About this task: Find the lines in the records below that contain "swatch", and report each of them.

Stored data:
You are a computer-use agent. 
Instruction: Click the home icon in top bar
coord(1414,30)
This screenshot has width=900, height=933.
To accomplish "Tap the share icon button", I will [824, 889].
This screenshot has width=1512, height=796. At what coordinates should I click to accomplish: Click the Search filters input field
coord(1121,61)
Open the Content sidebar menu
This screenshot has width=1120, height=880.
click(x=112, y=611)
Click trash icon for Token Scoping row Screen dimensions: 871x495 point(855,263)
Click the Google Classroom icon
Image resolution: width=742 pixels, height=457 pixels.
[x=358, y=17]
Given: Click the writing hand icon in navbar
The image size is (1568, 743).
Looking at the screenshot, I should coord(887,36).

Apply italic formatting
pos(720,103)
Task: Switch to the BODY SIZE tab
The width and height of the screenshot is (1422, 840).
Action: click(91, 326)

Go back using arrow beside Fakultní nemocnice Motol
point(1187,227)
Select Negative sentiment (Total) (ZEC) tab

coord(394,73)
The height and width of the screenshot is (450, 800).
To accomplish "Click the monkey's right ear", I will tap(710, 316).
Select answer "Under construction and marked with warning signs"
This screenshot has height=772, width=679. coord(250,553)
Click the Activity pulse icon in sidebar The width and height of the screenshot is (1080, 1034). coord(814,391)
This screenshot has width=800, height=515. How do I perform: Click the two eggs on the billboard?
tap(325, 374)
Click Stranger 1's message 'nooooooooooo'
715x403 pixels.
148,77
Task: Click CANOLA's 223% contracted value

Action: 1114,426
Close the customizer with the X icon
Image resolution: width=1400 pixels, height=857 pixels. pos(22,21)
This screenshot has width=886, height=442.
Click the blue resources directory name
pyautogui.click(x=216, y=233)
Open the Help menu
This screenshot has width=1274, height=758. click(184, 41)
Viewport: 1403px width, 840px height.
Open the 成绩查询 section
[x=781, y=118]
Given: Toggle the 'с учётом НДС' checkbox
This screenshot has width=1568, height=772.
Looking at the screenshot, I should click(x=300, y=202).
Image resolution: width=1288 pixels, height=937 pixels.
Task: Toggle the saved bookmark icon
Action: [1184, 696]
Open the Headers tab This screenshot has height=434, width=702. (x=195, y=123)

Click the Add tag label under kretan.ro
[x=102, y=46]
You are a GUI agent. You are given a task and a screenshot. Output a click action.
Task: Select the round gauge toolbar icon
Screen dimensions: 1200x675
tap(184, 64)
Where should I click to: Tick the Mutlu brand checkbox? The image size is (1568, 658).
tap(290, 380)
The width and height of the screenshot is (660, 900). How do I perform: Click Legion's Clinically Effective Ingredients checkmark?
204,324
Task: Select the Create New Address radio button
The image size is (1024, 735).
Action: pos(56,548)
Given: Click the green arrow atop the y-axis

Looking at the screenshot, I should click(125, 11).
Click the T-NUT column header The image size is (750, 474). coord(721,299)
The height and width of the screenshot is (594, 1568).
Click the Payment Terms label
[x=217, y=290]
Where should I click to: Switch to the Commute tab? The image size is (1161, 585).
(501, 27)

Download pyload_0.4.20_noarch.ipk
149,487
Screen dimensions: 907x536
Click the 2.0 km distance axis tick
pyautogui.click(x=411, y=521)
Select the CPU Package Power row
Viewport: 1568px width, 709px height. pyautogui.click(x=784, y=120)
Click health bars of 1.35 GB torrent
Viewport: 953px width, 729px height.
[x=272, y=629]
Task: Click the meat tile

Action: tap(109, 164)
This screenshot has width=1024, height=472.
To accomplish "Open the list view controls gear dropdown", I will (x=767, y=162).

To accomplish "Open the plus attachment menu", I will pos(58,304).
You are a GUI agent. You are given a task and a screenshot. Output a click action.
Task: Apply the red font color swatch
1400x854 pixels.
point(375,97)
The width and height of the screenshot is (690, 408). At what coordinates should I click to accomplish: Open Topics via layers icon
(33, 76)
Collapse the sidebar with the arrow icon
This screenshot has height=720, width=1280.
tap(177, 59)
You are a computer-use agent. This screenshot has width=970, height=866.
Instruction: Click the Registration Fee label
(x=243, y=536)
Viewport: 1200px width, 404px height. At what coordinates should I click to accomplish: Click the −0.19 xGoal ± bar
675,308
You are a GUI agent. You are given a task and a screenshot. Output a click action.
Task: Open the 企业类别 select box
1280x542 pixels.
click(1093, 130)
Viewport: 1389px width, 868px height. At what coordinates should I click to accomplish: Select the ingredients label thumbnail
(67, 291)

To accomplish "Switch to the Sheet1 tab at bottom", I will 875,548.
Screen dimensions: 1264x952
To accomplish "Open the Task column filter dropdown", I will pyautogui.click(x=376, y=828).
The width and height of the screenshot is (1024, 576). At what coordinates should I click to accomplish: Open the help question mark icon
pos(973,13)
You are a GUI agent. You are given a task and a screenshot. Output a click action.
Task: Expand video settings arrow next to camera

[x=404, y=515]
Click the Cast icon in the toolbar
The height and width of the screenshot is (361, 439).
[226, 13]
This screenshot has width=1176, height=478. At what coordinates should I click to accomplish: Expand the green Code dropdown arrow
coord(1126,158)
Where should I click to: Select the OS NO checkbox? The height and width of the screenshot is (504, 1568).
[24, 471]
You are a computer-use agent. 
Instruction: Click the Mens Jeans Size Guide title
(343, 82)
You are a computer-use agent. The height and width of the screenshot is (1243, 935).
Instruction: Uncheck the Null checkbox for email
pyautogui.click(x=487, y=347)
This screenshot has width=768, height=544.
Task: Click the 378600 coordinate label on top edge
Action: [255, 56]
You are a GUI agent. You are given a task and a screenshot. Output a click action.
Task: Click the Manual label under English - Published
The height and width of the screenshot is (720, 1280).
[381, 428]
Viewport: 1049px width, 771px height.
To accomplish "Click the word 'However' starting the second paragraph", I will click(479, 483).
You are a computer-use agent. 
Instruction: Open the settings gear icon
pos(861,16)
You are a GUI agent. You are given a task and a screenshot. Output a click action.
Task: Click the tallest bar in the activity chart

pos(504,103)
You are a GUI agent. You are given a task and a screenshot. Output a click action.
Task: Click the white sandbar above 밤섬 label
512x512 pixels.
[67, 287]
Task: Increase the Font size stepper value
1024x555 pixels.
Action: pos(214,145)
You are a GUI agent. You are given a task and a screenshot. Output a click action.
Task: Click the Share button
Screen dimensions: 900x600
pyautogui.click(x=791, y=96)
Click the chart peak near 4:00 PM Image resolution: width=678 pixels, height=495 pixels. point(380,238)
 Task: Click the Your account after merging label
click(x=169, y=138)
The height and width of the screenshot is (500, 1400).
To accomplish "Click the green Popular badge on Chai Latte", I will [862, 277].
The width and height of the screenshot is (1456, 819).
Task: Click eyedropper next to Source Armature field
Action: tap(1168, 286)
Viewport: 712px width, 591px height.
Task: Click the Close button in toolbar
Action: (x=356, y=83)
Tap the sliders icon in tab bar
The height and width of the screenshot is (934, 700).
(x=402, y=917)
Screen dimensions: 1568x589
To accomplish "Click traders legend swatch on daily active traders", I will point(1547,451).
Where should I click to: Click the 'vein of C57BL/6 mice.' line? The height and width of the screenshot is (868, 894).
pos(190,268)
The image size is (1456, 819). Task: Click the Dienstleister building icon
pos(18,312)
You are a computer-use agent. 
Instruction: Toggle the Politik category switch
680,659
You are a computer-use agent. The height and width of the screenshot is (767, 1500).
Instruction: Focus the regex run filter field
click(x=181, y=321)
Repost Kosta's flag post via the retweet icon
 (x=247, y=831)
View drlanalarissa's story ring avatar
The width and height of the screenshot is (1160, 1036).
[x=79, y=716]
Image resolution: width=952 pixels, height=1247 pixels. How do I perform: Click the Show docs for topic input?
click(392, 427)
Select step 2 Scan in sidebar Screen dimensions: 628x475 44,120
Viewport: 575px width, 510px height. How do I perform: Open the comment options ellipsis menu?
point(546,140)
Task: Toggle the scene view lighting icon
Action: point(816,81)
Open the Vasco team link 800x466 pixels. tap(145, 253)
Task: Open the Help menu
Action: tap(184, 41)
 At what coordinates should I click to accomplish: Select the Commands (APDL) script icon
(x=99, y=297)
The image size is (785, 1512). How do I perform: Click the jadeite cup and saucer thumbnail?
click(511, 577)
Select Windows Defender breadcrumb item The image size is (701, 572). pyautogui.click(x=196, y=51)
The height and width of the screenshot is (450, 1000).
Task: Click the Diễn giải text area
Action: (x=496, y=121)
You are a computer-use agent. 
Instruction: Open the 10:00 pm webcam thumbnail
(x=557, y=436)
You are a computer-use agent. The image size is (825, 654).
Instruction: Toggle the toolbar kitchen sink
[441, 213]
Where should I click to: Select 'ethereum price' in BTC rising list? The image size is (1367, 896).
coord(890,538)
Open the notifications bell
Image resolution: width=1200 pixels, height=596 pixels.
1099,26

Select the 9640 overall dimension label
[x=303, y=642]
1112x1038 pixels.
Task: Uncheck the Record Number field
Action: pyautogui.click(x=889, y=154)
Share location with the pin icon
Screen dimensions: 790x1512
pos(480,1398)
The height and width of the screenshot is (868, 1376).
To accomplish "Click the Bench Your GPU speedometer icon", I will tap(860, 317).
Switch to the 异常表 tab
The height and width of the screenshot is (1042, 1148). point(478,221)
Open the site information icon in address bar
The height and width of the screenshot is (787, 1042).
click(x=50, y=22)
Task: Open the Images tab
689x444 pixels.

Completed exercise:
Task: Apply the red font color swatch
To accomplish "Click traders legend swatch on daily active traders", I will point(1547,451).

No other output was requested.